WHAT YOU ARE ASKED TO DO → Please copy exactly every line from the one that contains "Enable SLIP mode for the left deck" to the end of the data below, with both ends included and no other lines.

DATA SECTION →
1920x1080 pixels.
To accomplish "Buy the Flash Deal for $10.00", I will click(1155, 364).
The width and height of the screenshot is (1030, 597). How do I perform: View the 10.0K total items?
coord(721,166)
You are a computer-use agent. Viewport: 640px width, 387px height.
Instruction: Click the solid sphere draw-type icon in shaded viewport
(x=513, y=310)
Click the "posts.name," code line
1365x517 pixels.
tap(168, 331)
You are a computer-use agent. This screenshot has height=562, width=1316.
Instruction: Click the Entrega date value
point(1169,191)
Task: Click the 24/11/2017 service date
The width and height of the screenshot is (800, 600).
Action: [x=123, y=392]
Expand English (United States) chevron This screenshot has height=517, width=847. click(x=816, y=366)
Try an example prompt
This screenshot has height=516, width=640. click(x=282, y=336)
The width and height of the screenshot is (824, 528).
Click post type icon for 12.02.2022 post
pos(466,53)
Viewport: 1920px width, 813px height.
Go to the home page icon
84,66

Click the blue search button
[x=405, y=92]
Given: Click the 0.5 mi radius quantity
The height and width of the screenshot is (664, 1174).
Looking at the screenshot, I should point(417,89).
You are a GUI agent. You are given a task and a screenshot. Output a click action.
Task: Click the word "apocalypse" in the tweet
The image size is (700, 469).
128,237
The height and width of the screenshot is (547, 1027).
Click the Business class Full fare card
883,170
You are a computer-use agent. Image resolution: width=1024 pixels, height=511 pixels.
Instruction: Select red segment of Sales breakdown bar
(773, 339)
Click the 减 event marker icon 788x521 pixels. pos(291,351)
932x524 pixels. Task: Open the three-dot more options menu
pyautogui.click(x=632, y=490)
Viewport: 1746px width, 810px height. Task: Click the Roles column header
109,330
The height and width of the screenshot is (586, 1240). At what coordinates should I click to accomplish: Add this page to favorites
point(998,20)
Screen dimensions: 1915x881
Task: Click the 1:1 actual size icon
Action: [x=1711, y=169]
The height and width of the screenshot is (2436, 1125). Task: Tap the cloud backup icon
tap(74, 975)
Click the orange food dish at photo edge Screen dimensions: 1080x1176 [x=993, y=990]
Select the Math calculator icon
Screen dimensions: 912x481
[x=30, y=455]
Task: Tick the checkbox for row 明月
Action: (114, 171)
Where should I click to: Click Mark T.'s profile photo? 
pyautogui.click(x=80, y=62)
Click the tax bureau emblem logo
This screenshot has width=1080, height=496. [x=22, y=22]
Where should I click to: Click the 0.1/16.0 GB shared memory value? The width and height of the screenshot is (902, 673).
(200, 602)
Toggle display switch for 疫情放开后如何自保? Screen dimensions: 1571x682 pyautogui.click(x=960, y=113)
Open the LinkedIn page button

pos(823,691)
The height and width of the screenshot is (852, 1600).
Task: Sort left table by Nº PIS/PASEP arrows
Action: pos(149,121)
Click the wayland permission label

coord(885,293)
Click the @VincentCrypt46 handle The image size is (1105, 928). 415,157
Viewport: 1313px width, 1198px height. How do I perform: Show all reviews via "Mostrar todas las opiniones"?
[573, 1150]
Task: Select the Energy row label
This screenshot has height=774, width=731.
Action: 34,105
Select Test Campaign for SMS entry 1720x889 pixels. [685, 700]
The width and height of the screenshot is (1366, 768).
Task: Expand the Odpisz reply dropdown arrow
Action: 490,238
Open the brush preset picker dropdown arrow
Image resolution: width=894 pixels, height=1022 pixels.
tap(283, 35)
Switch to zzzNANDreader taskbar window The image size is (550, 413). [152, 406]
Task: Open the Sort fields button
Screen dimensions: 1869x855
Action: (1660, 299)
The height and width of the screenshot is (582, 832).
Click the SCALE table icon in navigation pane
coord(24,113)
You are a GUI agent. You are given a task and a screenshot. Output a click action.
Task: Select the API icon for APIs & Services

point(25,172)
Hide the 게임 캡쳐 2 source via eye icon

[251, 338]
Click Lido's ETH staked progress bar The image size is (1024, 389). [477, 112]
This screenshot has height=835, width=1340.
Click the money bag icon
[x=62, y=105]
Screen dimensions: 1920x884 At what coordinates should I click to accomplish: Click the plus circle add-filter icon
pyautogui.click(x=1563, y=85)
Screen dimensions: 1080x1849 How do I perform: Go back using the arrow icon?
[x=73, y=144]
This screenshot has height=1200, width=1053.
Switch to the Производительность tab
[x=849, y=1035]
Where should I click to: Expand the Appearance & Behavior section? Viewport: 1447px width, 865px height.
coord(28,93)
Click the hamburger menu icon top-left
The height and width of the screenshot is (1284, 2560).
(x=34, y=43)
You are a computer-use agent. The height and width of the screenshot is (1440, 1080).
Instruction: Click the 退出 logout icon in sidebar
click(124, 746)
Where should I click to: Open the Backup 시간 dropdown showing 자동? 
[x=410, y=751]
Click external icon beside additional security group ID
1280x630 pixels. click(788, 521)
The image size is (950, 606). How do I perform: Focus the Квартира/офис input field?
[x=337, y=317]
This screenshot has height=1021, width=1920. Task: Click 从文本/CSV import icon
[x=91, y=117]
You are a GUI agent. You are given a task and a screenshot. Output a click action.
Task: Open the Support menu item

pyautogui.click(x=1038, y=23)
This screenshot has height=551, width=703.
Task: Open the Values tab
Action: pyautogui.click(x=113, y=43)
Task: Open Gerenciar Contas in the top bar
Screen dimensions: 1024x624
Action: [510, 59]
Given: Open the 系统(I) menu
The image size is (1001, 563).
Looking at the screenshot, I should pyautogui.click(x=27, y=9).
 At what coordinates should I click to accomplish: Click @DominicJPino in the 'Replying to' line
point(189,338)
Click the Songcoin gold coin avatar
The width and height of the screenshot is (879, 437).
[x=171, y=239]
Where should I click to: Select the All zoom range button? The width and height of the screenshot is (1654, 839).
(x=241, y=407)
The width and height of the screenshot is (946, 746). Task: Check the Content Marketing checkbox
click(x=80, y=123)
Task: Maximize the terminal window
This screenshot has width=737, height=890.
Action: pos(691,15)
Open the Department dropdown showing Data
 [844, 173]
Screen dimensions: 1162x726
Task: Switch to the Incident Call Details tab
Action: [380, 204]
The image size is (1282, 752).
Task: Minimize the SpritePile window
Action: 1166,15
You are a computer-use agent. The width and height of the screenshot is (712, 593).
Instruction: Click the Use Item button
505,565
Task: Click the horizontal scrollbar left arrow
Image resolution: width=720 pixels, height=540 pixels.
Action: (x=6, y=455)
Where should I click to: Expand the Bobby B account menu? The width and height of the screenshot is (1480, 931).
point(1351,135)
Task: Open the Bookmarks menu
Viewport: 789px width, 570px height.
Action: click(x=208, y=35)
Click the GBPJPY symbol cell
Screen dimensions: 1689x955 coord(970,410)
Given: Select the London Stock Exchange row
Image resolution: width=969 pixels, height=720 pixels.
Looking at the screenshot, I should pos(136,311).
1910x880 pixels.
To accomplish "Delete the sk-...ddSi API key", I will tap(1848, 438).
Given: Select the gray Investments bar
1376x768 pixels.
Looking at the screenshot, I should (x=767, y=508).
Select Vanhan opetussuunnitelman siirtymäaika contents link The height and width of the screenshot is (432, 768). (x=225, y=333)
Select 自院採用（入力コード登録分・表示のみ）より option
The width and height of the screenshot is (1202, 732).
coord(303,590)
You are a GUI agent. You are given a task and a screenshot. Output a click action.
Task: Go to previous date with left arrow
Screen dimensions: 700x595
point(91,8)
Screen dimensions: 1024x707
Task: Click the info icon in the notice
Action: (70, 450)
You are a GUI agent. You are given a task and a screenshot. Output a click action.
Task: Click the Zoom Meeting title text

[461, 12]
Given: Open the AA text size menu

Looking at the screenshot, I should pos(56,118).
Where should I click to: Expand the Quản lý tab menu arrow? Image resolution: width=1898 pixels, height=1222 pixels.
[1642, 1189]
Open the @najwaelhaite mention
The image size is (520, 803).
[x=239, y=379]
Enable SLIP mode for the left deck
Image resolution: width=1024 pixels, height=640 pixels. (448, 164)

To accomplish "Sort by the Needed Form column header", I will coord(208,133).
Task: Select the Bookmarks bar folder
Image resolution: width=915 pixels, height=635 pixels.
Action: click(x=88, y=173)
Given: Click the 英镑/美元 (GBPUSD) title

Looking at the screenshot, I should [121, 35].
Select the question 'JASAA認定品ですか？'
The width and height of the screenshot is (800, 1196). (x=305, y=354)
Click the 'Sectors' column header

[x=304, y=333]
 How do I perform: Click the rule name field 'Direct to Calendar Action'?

EXPECTED ANSWER →
Enable SLIP mode for the left deck
Image resolution: width=1024 pixels, height=640 pixels. (448, 164)

To accomplish "Sort by the Needed Form column header", I will coord(208,133).
Task: Select the Bookmarks bar folder
Image resolution: width=915 pixels, height=635 pixels.
Action: click(x=88, y=173)
Given: Click the 英镑/美元 (GBPUSD) title

Looking at the screenshot, I should [121, 35].
Select the question 'JASAA認定品ですか？'
The width and height of the screenshot is (800, 1196). (x=305, y=354)
Click the 'Sectors' column header

[x=304, y=333]
 How do I perform: Click the rule name field 'Direct to Calendar Action'?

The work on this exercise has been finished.